Table 3: Major randomized and/or landmark trials in cardiac stem cell therapy: Non-ischemic cardiomyopathy/Dilated cardiomyopathy.


Substantial advances in cell-based therapy for cardiac disease have evolved over the past decade. Numerous small clinical trials conducted to date have demonstrated modest but encouraging results in terms of clinically accepted endpoints such as recovery of LV systolic function and improvement in quality of life. Over 50 phase I/II trials have demonstrated the use of cell based therapy in the treatment of acute myocardial infarction or chronic heart failure to be both safe and clinically feasible with combined data analysis indicating effectiveness in improvement of ejection fraction and reduction of infarct size [27].

Despite these promising findings, a variety of considerations continue to challenge widespread adoption of cell-based therapies for the treatment of cardiovascular disease. Key concepts such as optimum cell type, timing and method of delivery, and retention of transplanted cardiac cells into host myocardium, pose challenges that must be elucidated prior to widespread implementation of cell therapy in the clinical arena [38].

Currently, clinical cardiovascular guidelines do not include cardiac cell therapies as standard of clinical care and no cell products are commercially available in the US. Ongoing large phase III clinical trials may provide the critical evidence needed for cell therapy to become part of the armamentarium available to treat advanced cardiovascular diseases.

Future Directions

In its infancy, cardiac stem cell research focused primarily on the replacement of damaged or lost cardiomyocytes. More recently, contemporary cardiac cellular therapy has shifted to the concept of modulating cytokine release and paracrine-related cellular repair. The cytokine-paracrine model considers the primary function of transplanted cells to be enhancement of angiogenesis, reduction of inflammatory responses, and metabolic modulation leading to improved tissue perfusion, reduction of apoptosis and activation of resident cardiac stem cells. Together, these functions lead to increased cellular repair and cytoprotection, with little if any role for the transplanted stem cells themselves to differentiate into cardiomyocytes [6]. Limited retention and survival of transplanted stem cells remains a significant barrier to improving the efficacy of cardiac regenerative therapy. Research into mechanisms to enhance cell homing, migration, and retention include preconditioning or priming of stem cells via induction of ischemia, treatment with pharmacologic reagents and growth factors, hypoxic shock or genetic manipulation to promote cellular resistance and survival against oxidative stress [39]. Such studies are currently underway in several clinical trials including ENACT-AMI, which examines the potential improvement after transplantation of cells transfected with human endothelial nitric oxide synthase (NTC00936819), and the ALCADIA trial (NCT00981006), which incorporates growth factor treatment as a strategy to enhance the reparative capacity of stem cells [7].

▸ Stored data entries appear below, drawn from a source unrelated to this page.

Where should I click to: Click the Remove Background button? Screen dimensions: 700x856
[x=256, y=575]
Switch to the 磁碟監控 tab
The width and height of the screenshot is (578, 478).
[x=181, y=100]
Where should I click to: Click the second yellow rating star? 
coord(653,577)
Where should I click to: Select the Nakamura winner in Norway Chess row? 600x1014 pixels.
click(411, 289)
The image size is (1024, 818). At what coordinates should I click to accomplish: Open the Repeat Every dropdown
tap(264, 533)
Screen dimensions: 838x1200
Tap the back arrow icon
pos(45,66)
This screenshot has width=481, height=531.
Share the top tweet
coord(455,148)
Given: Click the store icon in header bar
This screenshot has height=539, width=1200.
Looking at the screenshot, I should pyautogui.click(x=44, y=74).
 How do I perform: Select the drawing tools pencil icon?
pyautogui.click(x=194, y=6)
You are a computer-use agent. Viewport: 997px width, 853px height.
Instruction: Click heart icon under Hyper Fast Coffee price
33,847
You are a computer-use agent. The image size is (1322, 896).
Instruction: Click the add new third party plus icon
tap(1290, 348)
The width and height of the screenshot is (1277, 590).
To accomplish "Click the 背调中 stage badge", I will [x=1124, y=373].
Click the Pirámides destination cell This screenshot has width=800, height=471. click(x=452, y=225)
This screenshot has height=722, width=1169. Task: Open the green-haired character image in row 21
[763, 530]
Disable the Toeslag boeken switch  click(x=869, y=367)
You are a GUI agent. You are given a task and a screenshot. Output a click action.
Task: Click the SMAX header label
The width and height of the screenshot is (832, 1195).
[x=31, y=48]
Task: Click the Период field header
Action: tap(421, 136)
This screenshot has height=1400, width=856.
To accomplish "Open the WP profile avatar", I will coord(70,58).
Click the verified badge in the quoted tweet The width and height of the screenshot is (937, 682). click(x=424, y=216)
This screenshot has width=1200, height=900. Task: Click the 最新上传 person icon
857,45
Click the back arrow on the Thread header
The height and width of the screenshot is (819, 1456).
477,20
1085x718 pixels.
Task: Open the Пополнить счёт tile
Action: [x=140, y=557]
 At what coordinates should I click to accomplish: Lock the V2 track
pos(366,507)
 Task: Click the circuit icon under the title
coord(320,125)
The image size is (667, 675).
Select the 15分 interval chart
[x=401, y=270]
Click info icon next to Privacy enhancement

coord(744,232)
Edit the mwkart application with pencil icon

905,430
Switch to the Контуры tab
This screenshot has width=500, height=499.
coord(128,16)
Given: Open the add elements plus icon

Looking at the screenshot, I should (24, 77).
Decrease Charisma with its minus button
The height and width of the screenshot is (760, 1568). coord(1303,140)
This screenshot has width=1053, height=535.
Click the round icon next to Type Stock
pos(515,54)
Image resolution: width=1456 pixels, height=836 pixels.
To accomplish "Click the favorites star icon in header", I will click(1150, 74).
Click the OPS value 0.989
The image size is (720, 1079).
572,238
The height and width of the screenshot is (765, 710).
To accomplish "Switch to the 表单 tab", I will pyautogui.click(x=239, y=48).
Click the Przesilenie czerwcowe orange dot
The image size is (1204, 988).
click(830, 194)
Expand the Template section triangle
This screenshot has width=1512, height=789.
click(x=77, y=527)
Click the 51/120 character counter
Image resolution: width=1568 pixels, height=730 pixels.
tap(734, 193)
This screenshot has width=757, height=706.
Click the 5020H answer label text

Studies thus far have validated the safety of most cardiac cellbased therapies, although patient protection must remain of utmost importance as continued advancements coupled with increased cell retention, survival and regeneration of transplanted cells may alter the clinical course. Ongoing consideration for patient safety in regards to potential arrhythmogenesis, oncogenicity and aberrant cell differentiation, multiorgan seeding and accelerated atherosclerosis must be reevaluated with advancing cell-based therapies [6,38].